# Data supplied
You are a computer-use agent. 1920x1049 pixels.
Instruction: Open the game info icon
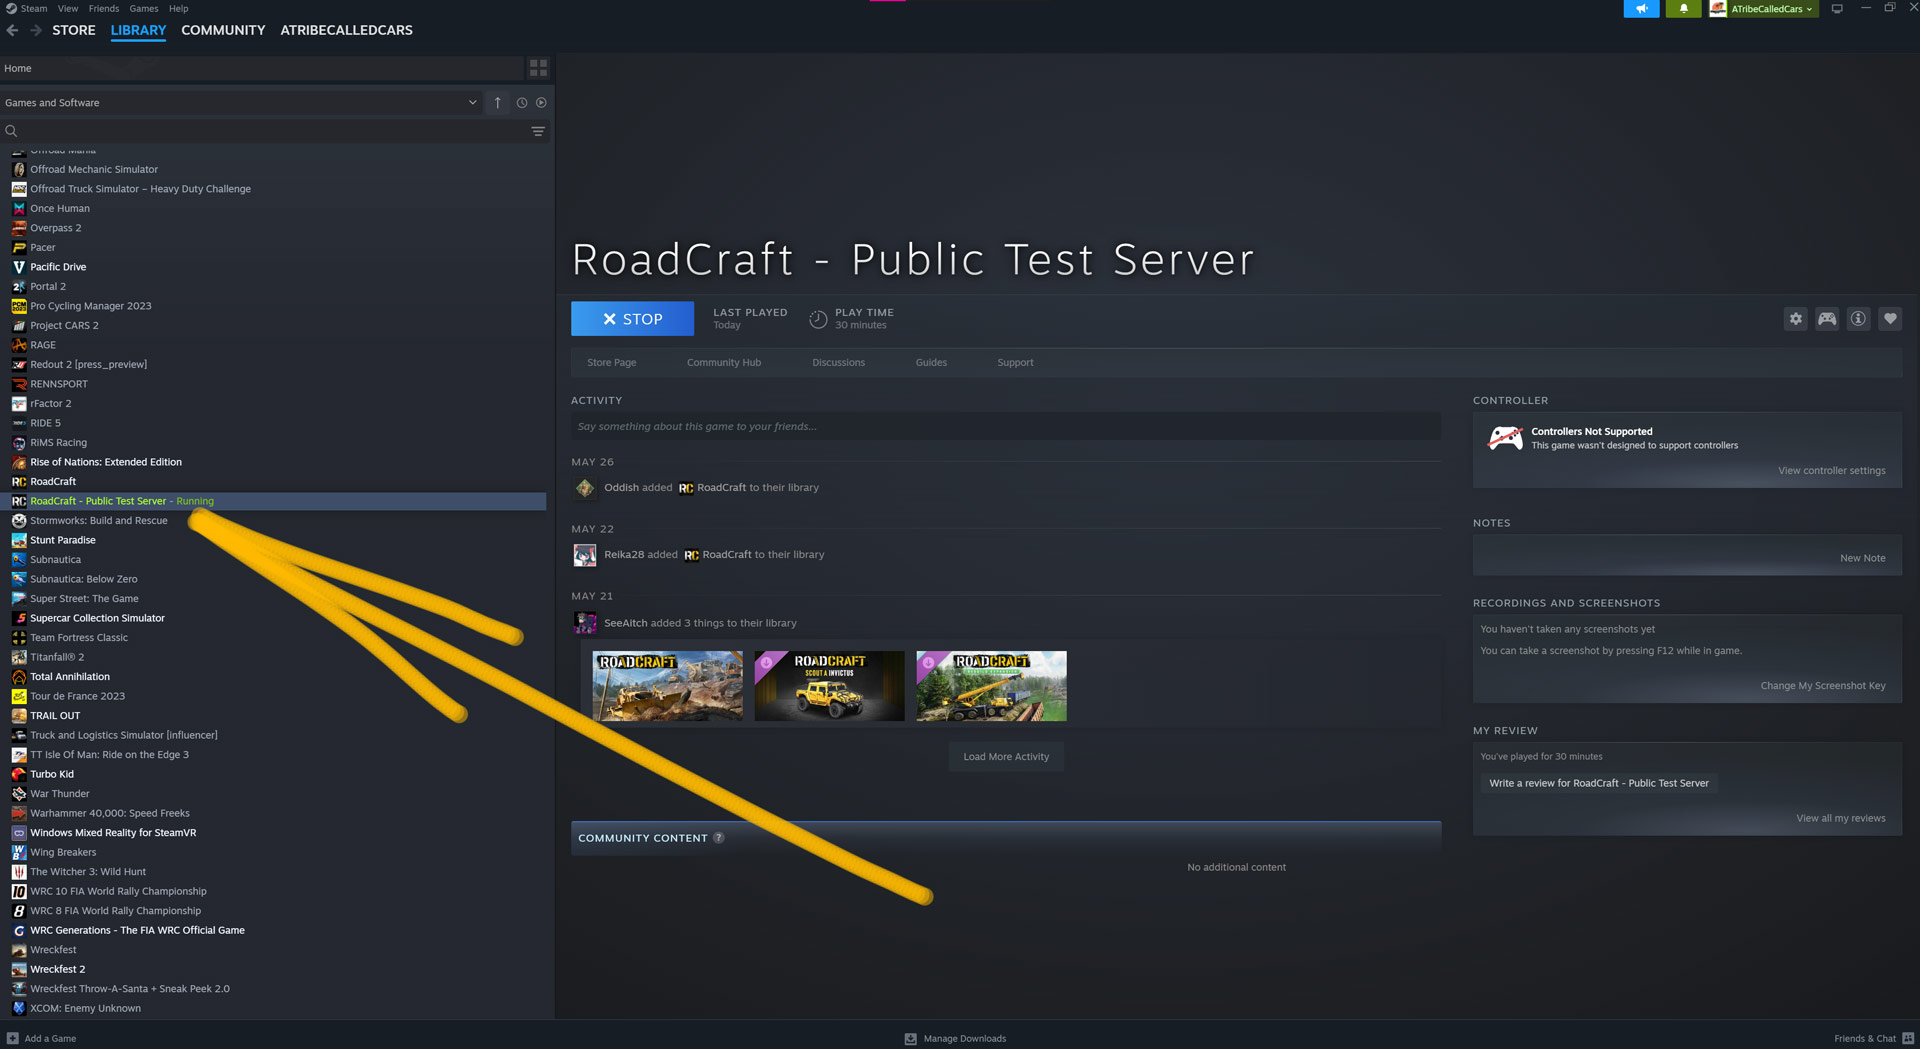(1858, 319)
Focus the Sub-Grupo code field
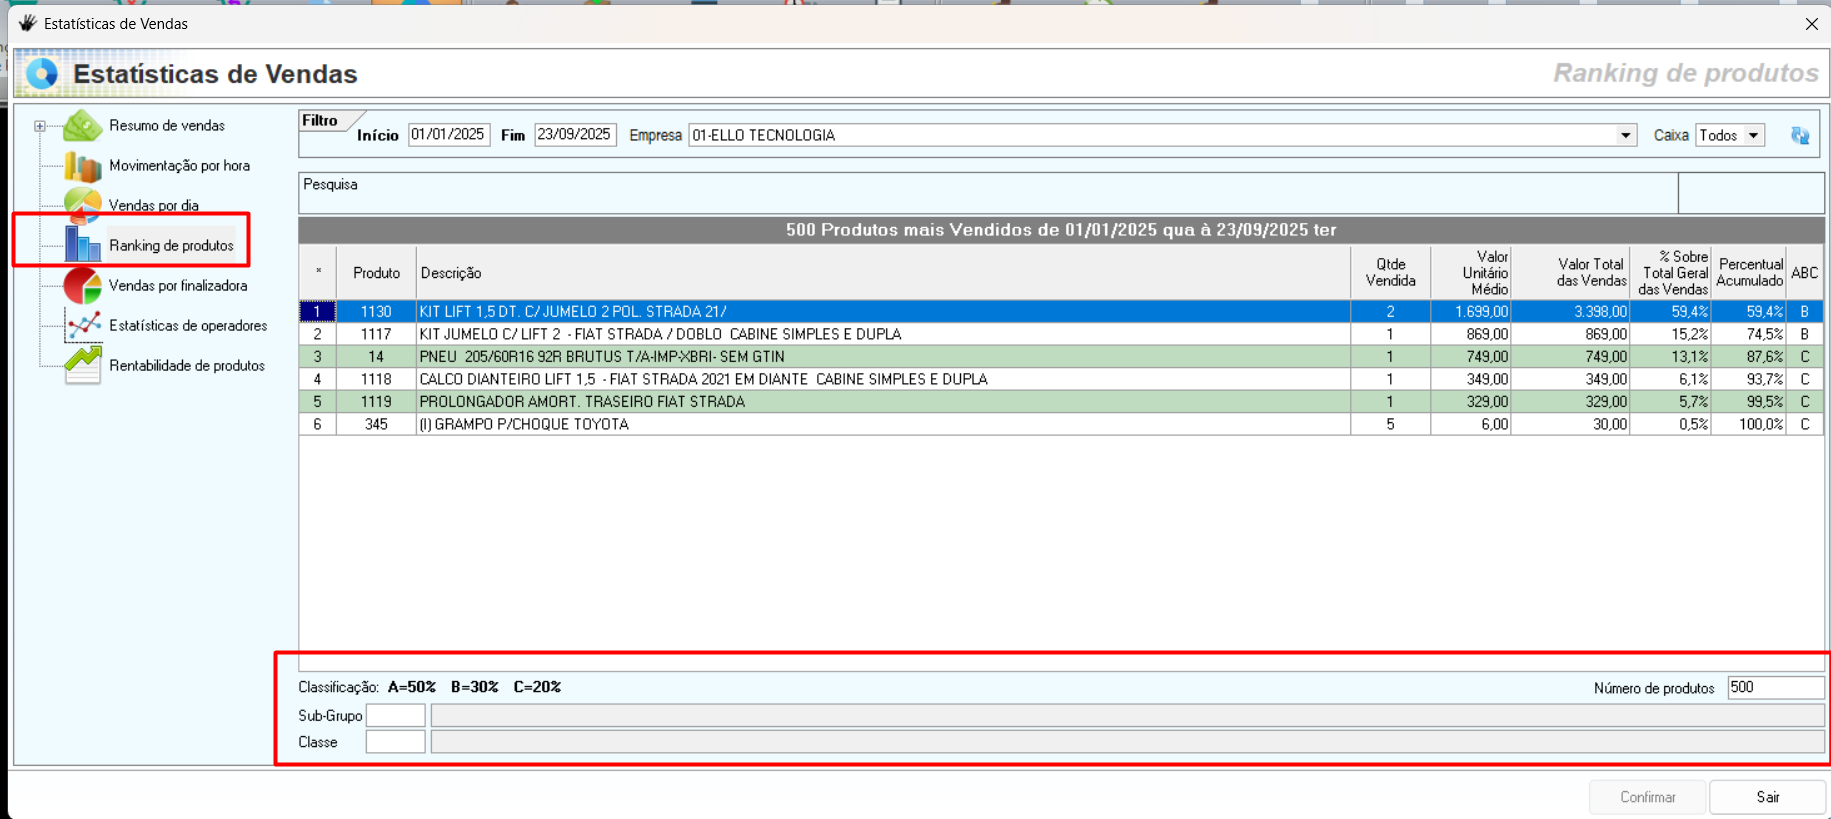Image resolution: width=1831 pixels, height=819 pixels. coord(395,715)
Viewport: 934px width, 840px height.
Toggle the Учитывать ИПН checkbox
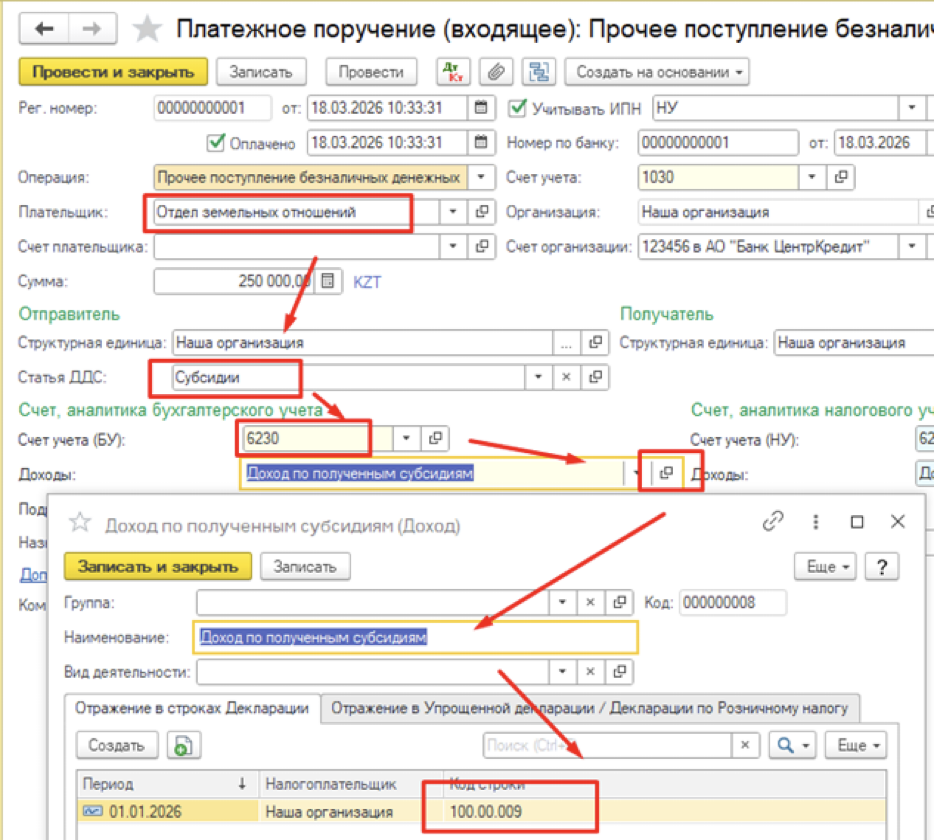point(517,108)
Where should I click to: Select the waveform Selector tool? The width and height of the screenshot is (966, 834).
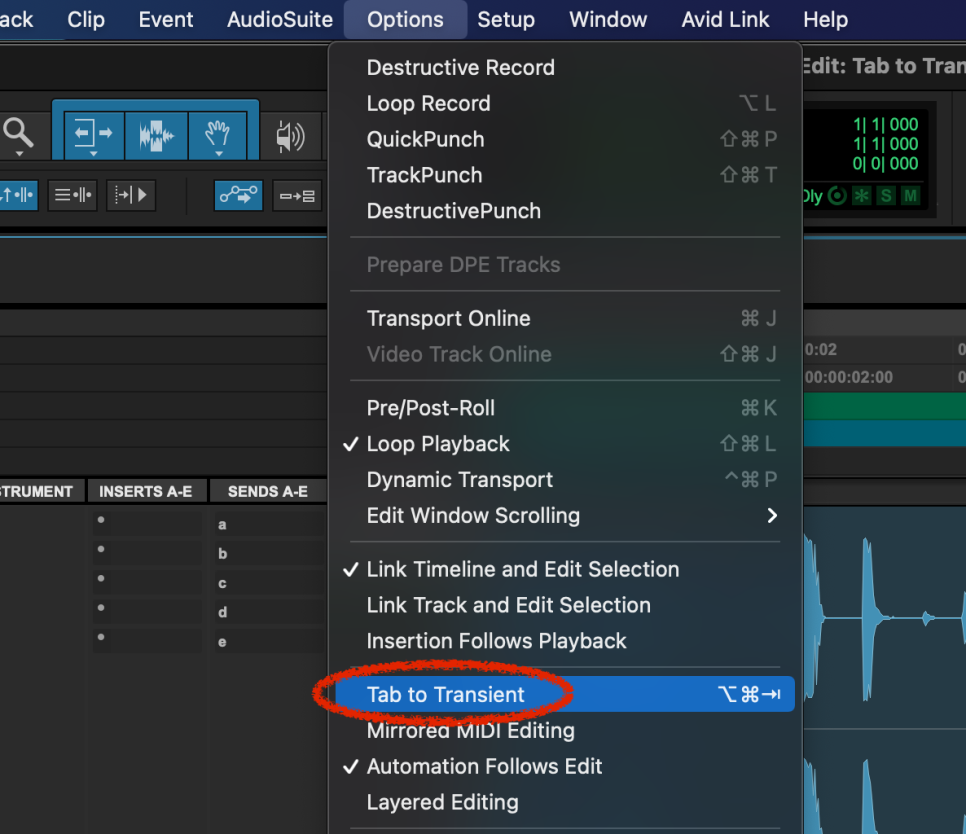154,132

# What is asked
Convert every line of the data above into a Markdown table with two columns, Row and Line, numbering the rows and skipping any blank lines. Leave the pictures out.

# Answer below
| Row | Line |
|---|---|
| 1 | You are a computer-use agent. 1920x1049 pixels. |
| 2 | Instruction: Open the game info icon |
| 3 | (1858, 319) |
| 4 | Focus the Sub-Grupo code field |
| 5 | Image resolution: width=1831 pixels, height=819 pixels. coord(395,715) |
| 6 | Viewport: 934px width, 840px height. |
| 7 | Toggle the Учитывать ИПН checkbox |
| 8 | point(517,108) |
| 9 | Where should I click to: Select the waveform Selector tool? The width and height of the screenshot is (966, 834). |
| 10 | 154,132 |